━━━━━ Testo di lettura ━━━━━
1. Non tutte le valutazioni possono essere fatte “usando in maniere diretta o indiretta il metodo sperimentale”. Questo è ben documentato a livello internazionale e anche negli USA, dove questo approccio è nato (in ambito valutativo).
2. Esiste dal 1997 l’Associazione Italiana di Valutazione (www.valutazioneitaliana.it) che tratta estesamente questi temi, in particolare nei congressi annuali (si veda sul sito) e nella Rivista “Rassegna Italiana di Valutazione”, edita dal 1995.
3. Le proposte di riforma del Senato gli assegnano un ruolo valutativo (discusso anche nel congresso AIV di Genova dell’aprile 2015) che merita di essere considerato.
In breve, la diffusione della cultura della valutazione dovrebbe avvenire evidenziando la pluralità degli approcci e dei metodi utilizzabili.
Marcello
Purtroppo credo che il problema della “ritrosia” della Pubblica Amministrazione, e della disponibilità dei dati in tempi brevi, non sia tecnico, ma politico. Chi fa delle scelte di investimento spesso preferisce evitare valutazioni troppo oggettive dei risultati.
━━━━━ Voci mostrate ━━━━━
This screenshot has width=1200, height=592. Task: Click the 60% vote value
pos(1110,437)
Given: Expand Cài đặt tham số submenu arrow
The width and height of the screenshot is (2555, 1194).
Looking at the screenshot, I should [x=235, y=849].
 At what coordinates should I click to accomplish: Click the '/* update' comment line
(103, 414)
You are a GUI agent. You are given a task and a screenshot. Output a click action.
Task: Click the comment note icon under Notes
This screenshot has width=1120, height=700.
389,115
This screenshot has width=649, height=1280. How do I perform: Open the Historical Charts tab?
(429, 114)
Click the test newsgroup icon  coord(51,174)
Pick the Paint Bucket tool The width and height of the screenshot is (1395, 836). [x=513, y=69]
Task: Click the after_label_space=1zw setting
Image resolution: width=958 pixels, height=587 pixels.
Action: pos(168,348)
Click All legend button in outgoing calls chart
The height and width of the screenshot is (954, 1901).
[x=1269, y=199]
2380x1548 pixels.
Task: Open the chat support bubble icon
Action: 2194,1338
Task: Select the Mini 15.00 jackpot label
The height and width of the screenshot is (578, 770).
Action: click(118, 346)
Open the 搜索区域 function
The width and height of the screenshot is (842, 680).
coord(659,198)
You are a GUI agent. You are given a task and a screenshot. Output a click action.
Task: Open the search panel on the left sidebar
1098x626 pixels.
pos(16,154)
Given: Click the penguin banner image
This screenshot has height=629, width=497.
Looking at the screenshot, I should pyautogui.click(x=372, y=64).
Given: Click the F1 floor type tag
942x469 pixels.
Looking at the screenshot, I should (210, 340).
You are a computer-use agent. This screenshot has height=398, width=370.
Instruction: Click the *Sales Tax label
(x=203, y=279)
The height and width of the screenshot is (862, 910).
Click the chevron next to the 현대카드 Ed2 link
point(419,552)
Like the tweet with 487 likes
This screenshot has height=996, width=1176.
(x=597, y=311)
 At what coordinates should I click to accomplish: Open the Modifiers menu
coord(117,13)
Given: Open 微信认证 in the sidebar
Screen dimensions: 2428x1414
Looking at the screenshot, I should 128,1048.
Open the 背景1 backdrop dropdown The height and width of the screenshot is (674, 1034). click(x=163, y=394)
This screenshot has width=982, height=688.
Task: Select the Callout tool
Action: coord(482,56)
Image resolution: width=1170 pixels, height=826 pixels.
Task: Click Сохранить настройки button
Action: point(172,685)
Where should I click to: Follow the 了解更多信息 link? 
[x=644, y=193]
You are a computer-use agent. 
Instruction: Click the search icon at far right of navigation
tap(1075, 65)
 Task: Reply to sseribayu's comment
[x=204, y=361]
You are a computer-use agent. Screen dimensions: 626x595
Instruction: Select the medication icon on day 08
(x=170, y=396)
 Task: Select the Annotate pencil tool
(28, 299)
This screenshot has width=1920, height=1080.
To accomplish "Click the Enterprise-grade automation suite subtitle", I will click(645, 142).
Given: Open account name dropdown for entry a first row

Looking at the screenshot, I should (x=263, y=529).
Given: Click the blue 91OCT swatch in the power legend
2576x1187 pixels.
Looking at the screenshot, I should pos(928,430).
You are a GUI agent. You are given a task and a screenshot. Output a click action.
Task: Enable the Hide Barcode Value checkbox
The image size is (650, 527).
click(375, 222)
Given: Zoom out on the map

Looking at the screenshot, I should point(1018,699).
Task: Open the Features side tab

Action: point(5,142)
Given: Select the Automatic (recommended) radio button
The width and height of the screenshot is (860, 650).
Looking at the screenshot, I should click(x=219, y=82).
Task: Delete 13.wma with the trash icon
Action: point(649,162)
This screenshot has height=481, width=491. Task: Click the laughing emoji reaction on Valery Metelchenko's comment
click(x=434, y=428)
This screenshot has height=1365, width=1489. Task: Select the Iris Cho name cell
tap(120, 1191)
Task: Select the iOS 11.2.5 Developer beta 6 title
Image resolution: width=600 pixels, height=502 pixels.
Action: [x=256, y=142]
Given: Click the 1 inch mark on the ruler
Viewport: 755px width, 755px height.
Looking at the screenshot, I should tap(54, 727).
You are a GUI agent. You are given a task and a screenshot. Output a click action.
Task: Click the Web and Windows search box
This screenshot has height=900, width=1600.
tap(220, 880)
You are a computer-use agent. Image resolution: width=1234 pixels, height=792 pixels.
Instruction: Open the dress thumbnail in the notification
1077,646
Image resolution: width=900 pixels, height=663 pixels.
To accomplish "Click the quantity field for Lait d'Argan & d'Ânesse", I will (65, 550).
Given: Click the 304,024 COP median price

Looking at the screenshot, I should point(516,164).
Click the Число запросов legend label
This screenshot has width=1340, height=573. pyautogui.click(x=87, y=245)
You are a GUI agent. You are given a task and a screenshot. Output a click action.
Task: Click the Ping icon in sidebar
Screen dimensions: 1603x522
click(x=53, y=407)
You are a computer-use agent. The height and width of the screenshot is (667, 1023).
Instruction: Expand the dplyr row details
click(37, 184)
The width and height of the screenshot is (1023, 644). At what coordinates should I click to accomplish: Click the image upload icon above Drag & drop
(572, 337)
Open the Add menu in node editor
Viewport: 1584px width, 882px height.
━━━━━
Consegna: Riscrivi il passo del testo sulla valutazione da "In breve, la" a "oggettive dei risultati.", sostituendo "investimento" con "spesa".

Risultato della consegna:
In breve, la diffusione della cultura della valutazione dovrebbe avvenire evidenziando la pluralità degli approcci e dei metodi utilizzabili.
Marcello
Purtroppo credo che il problema della “ritrosia” della Pubblica Amministrazione, e della disponibilità dei dati in tempi brevi, non sia tecnico, ma politico. Chi fa delle scelte di spesa spesso preferisce evitare valutazioni troppo oggettive dei risultati.